SkipTheInterview.com was Not the Absolute Worst Idea Ever
A lukewarm defense of a "techbro mindset"
Almost exactly a year ago, SkipTheInterview.com was launched. Today, that URL is defunct for a reason. The response was... what Steam might call "Overwhelmingly Negative".
A new level of hell has been reached:
https://skiptheinterview.com/
Now, there are some glaring real problems with this idea, as Reddit helpfully notes:
There are coworkers I would toss a $20 to make them go away.
Holy shit, now we’re normalizing crowdfunded bribery
[Employees who referred you] only if you survive their trial period. Bet none do.
But some of the criticisms seem... less than sympathetic.
It unbalances access to jobs by family wealth and creates yet another skip annoying thing if you are rich enough and/or have enough friends who are rich enough. ... The anger is justified, such systems can not be allowed to exist.
They're a Y Combinator company?

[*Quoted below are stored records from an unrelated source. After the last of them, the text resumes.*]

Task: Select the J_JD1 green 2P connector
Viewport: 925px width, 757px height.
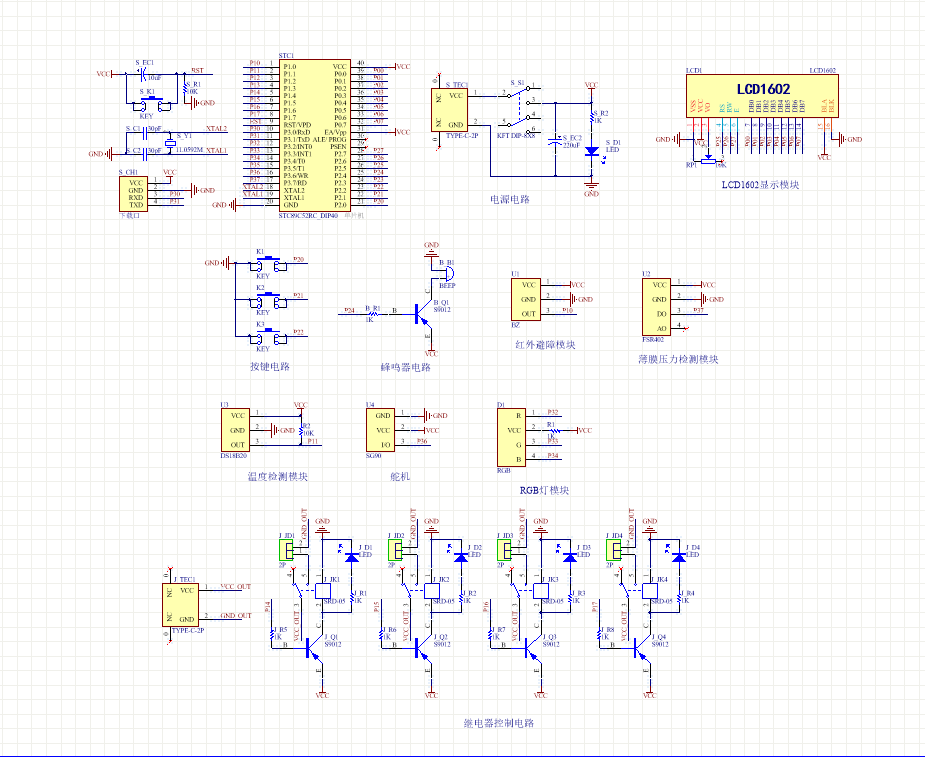Action: pyautogui.click(x=288, y=550)
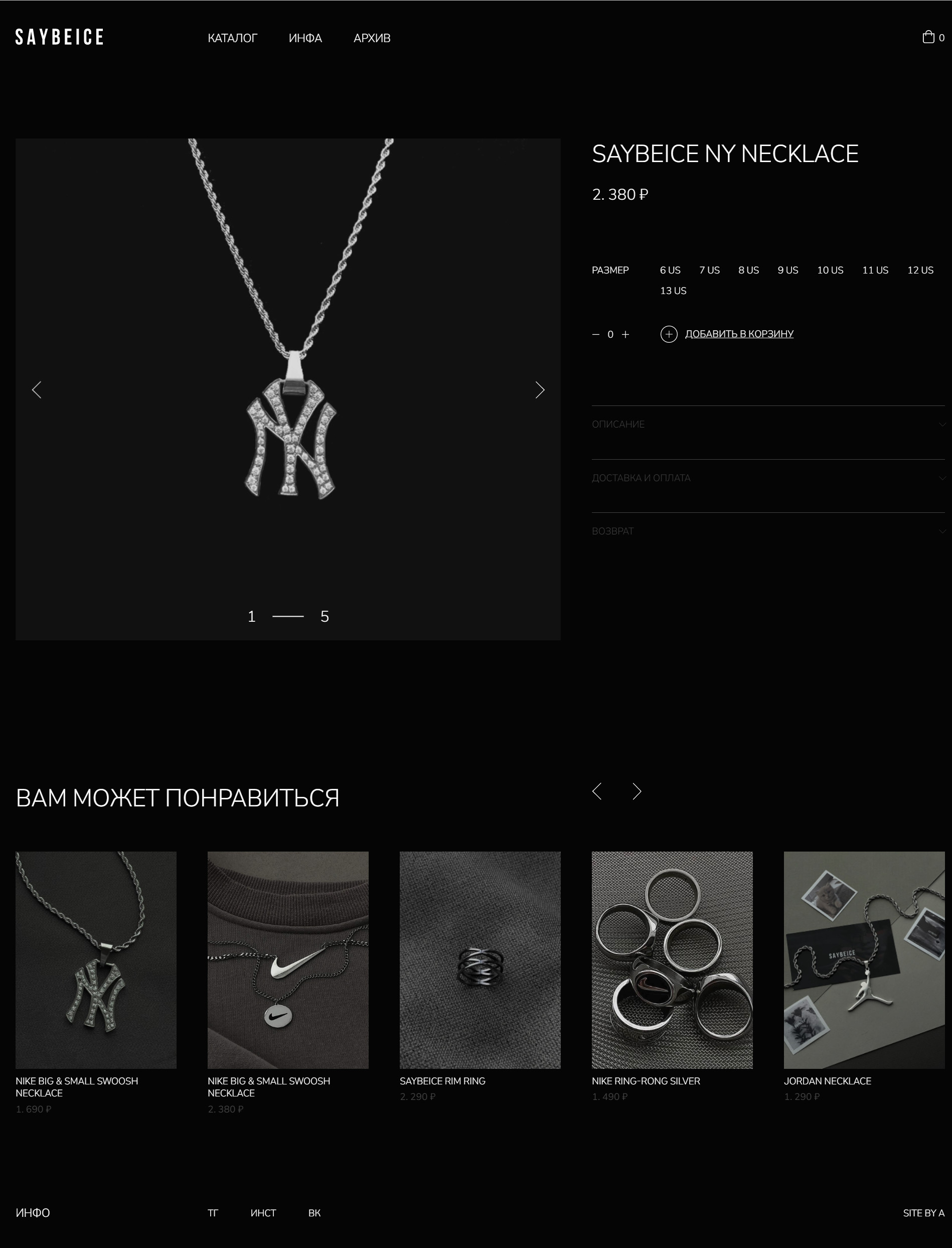Expand the ДОСТАВКА И ОПЛАТА section
952x1248 pixels.
[768, 478]
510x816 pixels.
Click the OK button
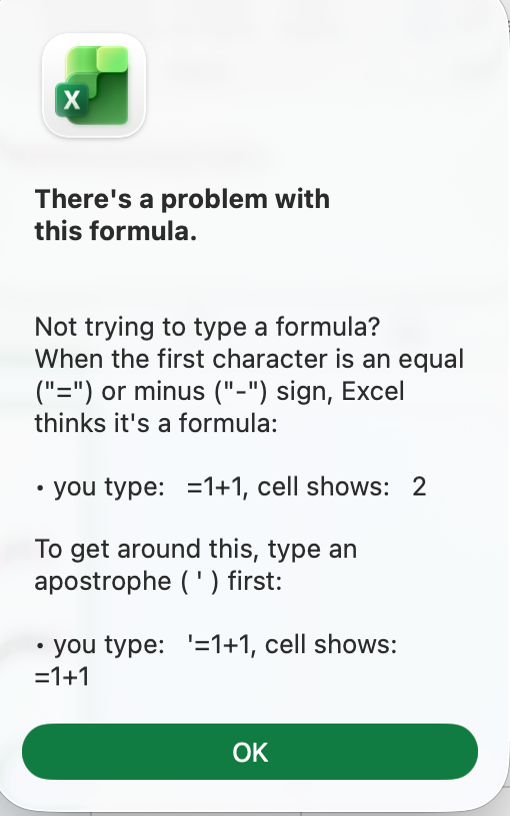click(250, 751)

How did no one there point out how stupid this is? Peak tech idiocy
I think, to some degree, people have failed to decouple hard enough. They see an industry of smug techbros with a first-world problem ("ugh, I have to use people skills to interview for a job"), trying to throw money at it and make it go away (but only for themselves, not Systemically™). But I believe these people are mixing up their outrage priorities a tad, hence this post.
In getting a job, you must first learn the skills needed, then signal the fact that you have them. In a perfect world (well, as perfect as it can be while still having jobs at all), that "signaling" step wouldn't be hard at all. The employer would do some cheap-yet-accurate tests of your technical and nontechnical skills, and then you'd just walk in and start working if your skills meet the threshold.
Unfortunately, we live in a reality where that's not the case. This imposes costs: in addition to working to learn things, you also have to work on projects outside of class, just for a shot at The Good Tech Jobs. I'm not saying employers are wrong to expect this sort of thing, just that, by the nature of signaling, we'd expect it to get increasingly hard to stand out.
Here's something else tech workers complain about: the tech interview process itself.
Given all this, the impulse to just pay money and skip the talking-to-humans part, is understandable. Especially for people who really just want to do technical work, and don't do a lot of people-interfacing in the desired position. (And even when your social skills do matter, many tech interviews are too artificially-structured to test them well.)
Ask HN: Why is machine learning easier to learn than basic social skills?
Let me be clear: the lazy independent-minded impulse to try and avoid signaling costs is valid. The techbro impulse to solve a hard problem with a harebrained mechanism design scheme is good.
Now, the obvious counter: "By letting people pay to bypass effortful signaling, you're just handing jobs to whatever rich idiots can pay the fee. It perpetuates wealth inequality explicitly."
But consider: I've heard (probably on 80,000 Hours an/or LessWrong) that high-stakes career moves should theoretically command high investments of time and/or money.
Taking a $5,000 class on negotiating for a raise seems excessive, but the raise could be $30,000. If the class improved your P(getting the raise | you asked for it) by, say, 30 percentage points, the class gave you $9,000 of expected value for a cost of only $5,000.
If that's the value of small career boosts, what about bigger career boosts? What do you think already-existing rich idiots pay to secure that job?
(Trick question: they get in through connections and class performance, which also perpetuate privilege.)
Look, tech hiring is kinda broken. Hiring is often based off trends and personal biases and information problems. The interview process can be bullshit. Even the skip-the-interview solutions that have gotten off the ground, can secretly be bad. SkipTheInterview.com had an idea for people to pay money to fix or bypass this broken hiring. Let's fault the idea's specific flaws, and the systemic problems behind the whole mess, not the mindset of wanting to bypass the problem in the first place.